Hugh’s shoulders shook with silent laughter. “If I had been remotely hesitant in doing so, I would have been pursued from London by my furious family. They want you to come back, too—I daresay more than they want me back, after I confessed what I’d done.”
She blushed. “No, of course they want you . . .”
“Eliza.” He cupped her cheek. “I never told them how badly off my father left us. I thought I was protecting them, but really, I was only lying to them. You, on the other hand, never did. You were your kind, thoughtful, loving, considerate self, and—like me—once they knew you, they loved you.” He paused. “Well, not at all the same way that I love you, nor even as much, I’d wager, but they were adamant that I should do everything in my power to persuade you to come home.”
The wedding record crinkled between them.
“You’ve already said everything you needed to say to persuade me,” s
he told him.
His lips curved. “May I say it again?”
She nodded.
“I love you. I love you, I love you, I love you.” By the last time, her lips were forming the words in time with his. Hugh grinned, his dimple showing. “My lady. My beloved wife.”
“My beloved lord husband.” She went up on her toes and pressed her lips to his. “Take us home.”
Epilogue
Fourteen months later
Rosemere House
Cornwall
Sunlight crept through the draperies, stealing up the side of the bed and finally across her face. Eliza wrinkled her nose as the beam roused her from sleep.
“Shh,” came Hugh’s voice in her ear. His hand came to rest on her hip before stroking slowly up her side. “I was dreaming of a beautiful woman in my bed, and here I find one. My own sleeping beauty.”
She smiled without opening her eyes.
“My voluptuous sleeping beauty.” He cupped her breast with a low growl of approval.
“I’m not sleeping,” she whispered.
“Even better.” He kissed the nape of her neck. “I might persuade you to let me have my way with you.”
She laughed and twisted in his arms to face him. “I hope you will.”
His hands paused; his expression sharpened. “Yes?”
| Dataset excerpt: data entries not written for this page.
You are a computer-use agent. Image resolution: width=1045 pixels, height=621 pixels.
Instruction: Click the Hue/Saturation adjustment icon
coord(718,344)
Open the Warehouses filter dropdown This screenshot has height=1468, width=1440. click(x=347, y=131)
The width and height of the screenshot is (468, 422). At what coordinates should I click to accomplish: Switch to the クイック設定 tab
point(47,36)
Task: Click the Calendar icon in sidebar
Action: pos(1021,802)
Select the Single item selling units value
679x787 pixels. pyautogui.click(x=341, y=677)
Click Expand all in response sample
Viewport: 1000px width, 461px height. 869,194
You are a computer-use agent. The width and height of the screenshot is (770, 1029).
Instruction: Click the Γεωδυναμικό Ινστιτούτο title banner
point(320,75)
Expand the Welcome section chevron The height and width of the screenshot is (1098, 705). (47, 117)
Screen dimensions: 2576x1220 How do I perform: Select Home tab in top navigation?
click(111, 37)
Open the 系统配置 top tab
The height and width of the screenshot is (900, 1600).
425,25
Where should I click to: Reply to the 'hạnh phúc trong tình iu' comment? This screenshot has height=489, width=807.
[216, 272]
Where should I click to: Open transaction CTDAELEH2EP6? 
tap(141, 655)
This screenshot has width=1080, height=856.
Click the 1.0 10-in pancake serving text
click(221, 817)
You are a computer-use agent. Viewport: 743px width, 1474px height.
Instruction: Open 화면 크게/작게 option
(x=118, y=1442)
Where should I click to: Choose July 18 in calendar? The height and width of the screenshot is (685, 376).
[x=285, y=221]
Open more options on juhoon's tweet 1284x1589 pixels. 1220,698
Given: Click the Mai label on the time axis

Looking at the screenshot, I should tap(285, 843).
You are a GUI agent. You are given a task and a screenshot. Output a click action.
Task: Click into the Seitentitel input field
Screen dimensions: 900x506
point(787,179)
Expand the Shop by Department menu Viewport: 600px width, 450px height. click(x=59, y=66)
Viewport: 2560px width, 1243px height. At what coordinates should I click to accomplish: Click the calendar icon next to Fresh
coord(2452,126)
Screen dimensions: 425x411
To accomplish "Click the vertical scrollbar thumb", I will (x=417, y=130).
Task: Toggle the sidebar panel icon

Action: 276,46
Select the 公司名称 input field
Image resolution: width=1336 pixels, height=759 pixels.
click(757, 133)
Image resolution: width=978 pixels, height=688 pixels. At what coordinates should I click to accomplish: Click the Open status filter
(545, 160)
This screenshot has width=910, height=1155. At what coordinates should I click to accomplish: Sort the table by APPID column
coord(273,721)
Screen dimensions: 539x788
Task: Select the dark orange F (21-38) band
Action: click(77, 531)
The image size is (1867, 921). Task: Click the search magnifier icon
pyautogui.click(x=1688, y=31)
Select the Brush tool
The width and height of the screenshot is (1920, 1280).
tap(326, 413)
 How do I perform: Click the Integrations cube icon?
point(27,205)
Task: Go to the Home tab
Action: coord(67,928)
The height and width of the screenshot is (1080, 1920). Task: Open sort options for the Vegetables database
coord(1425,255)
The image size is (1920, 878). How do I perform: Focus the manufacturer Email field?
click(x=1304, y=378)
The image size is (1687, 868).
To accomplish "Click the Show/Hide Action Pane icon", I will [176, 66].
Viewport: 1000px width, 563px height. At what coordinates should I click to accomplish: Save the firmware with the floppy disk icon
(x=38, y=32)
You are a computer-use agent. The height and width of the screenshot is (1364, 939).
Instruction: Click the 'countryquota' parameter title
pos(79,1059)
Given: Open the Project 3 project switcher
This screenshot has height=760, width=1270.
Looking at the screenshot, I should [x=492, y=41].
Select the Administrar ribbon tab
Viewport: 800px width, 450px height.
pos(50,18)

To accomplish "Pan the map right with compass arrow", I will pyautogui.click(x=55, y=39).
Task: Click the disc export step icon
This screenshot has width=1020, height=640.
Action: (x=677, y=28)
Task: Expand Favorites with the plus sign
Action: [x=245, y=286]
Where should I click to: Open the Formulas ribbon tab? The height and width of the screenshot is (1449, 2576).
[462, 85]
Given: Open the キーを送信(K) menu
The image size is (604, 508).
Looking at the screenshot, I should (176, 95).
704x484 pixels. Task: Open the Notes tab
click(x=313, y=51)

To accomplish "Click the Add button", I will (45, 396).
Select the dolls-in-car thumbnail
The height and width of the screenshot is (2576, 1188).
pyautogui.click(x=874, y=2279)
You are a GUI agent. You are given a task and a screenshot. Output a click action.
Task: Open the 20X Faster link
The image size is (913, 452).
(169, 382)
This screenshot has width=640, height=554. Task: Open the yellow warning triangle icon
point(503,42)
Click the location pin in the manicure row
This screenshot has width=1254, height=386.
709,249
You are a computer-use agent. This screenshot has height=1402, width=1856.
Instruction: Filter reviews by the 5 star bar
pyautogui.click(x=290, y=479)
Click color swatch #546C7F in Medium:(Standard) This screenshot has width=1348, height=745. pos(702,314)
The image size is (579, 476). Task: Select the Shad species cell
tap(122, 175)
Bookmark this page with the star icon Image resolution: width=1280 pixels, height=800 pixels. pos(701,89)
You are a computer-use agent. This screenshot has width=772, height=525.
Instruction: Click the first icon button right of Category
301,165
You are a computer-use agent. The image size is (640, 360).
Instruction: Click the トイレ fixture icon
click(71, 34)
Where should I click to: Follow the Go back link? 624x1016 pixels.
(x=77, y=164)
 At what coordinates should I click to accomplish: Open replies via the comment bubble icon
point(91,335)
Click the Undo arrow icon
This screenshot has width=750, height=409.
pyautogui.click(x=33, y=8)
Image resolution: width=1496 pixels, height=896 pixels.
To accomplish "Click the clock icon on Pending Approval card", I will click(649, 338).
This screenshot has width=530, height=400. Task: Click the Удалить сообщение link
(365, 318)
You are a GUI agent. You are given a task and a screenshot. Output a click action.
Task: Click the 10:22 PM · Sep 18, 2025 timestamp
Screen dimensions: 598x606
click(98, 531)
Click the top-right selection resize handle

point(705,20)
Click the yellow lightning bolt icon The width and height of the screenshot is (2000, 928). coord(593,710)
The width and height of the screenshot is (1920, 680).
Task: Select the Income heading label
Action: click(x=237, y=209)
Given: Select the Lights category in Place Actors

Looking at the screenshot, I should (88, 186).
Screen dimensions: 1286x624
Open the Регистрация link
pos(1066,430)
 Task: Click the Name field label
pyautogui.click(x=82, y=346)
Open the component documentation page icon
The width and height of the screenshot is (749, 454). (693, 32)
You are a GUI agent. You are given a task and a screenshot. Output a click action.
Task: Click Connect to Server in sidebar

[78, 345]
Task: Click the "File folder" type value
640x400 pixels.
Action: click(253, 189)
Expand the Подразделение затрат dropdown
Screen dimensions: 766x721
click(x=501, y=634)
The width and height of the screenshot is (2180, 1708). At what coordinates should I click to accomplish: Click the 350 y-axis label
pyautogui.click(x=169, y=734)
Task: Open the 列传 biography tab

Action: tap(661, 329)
Eliza nodded. It had been a long time since he made love to her properly—too long. Hugh moaned, rolling over her and covering her face with kisses until she laughed again.
A sudden noise made them both freeze. Willy, in his basket by the hearth, raised his head. Eliza looked in concern toward the darkest corner of the room, but Hugh turned her face back to him. “Don’t make a sound,” he breathed. “Not one sound, Eliza.”
“Hugh! No—we can’t—oh my—” He put one hand over her mouth to stop her protest. His other hand had got under her nightdress and moved between her legs. She shook her head frantically, even as she spread her legs for him, but Hugh only gave her a wicked smile, and Eliza’s eyes rolled back in her head as he touched her in earnest.